Segundo o relato de Lucas, João Batista é a última testemunha profética que anuncia a chegada iminente de novos tempos salvíficos e a renovação das promessas da Aliança. Esse novo tempo será inaugurado por Jesus. Ele é a presença do próprio Deus em pessoa no meio de seu povo para oferecer à humanidade escravizada a verdadeira libertação. O evangelista apresenta Jesus em oração durante seu batismo. Esta é uma das características do terceiro Evangelho: apresentar Jesus orando em todos os momentos decisivos de sua vida. E a presença do Espírito Santo, que desce sobre Jesus, indica, ao mesmo tempo, sua origem divina e profética. O Pai o declara seu Filho amado, e Jesus compartilha do mesmo sentimento em relação ao Pai. O céu aberto testemunha que, de fato, ele é o Messias. Lucas destaca que grande multidão estava presente, já preparando a missão pública de Jesus a partir de seu batismo. Assim, a celebração do Batismo do Senhor nos revela Jesus como aquele que assume plenamente a condição de Filho enviado; totalmente obediente ao Pai e guiado pelo Espírito.

III. PISTAS PARA REFLEXÃO

A celebração do Batismo do Senhor marca o início da missão pública de Jesus. A narrativa de Lucas faz questão de destacar a presença da multidão nesse evento tão importante. Com o novo batismo inaugurado por Jesus, todo batizado recebe a graça do Espírito Santo. Pelo sacramento do batismo, tornamo-nos discípulos missionários. O papa Francisco nos recorda que todo batizado é enviado ao mundo; a vida é uma missão. Ele nos exorta a assumir o batismo não como uma missão individual, mas eclesial. A vida no Espírito Santo deve ser pautada na comunhão com a Trindade e com os irmãos e irmãs.

Batizar na Igreja não é um ato de proselitismo, mas expressão do desejo de nos tornarmos discípulos do Senhor, dispostos a partilhar gratuitamente o dom que recebemos no sacramento, sem excluir ninguém de nossa missão. A fé em Jesus Cristo que abraçamos no batismo nos dá a justa dimensão e compreensão de todas as coisas, fazendo-nos olhar o mundo numa perspectiva divina. Pelo batismo, participamos de uma Igreja sempre em saída em direção a todas as periferias humanas.

Exercícios propostos:
#1 No trecho sobre o Batismo do Senhor, o que o evangelista apresenta Jesus fazendo durante o seu batismo?
#2 Transcreva do trecho sobre o Batismo do Senhor a passagem que vai de "A celebração do Batismo do Senhor marca" até "irmãos e irmãs.", incluindo essas duas expressões.
Responda usando somente o trecho.

Material fornecido:
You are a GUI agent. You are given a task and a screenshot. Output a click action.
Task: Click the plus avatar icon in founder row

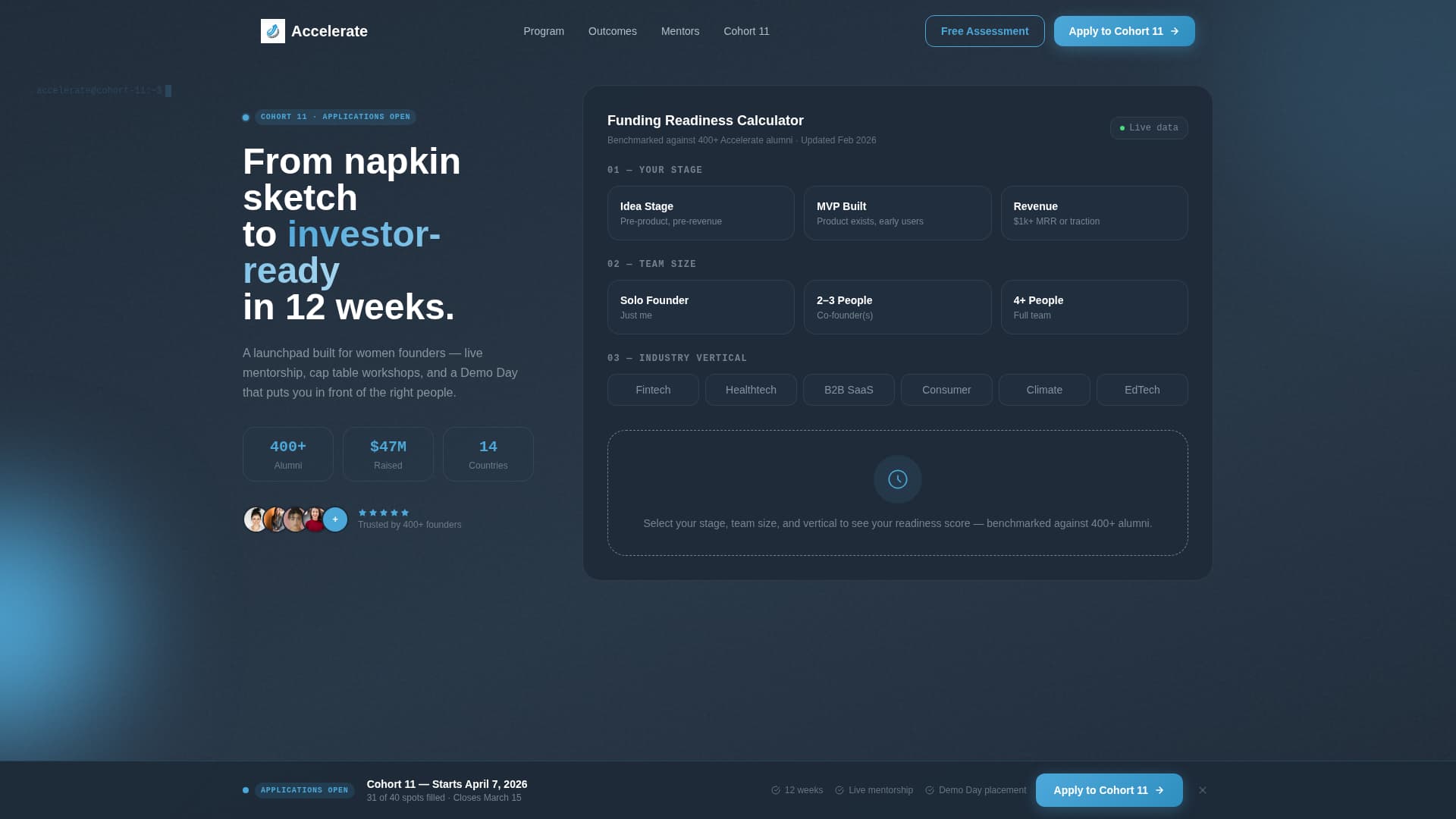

Respostas por tarefa:
#1 Jesus aparece em oração.

#2
A celebração do Batismo do Senhor marca o início da missão pública de Jesus. A narrativa de Lucas faz questão de destacar a presença da multidão nesse evento tão importante. Com o novo batismo inaugurado por Jesus, todo batizado recebe a graça do Espírito Santo. Pelo sacramento do batismo, tornamo-nos discípulos missionários. O papa Francisco nos recorda que todo batizado é enviado ao mundo; a vida é uma missão. Ele nos exorta a assumir o batismo não como uma missão individual, mas eclesial. A vida no Espírito Santo deve ser pautada na comunhão com a Trindade e com os irmãos e irmãs.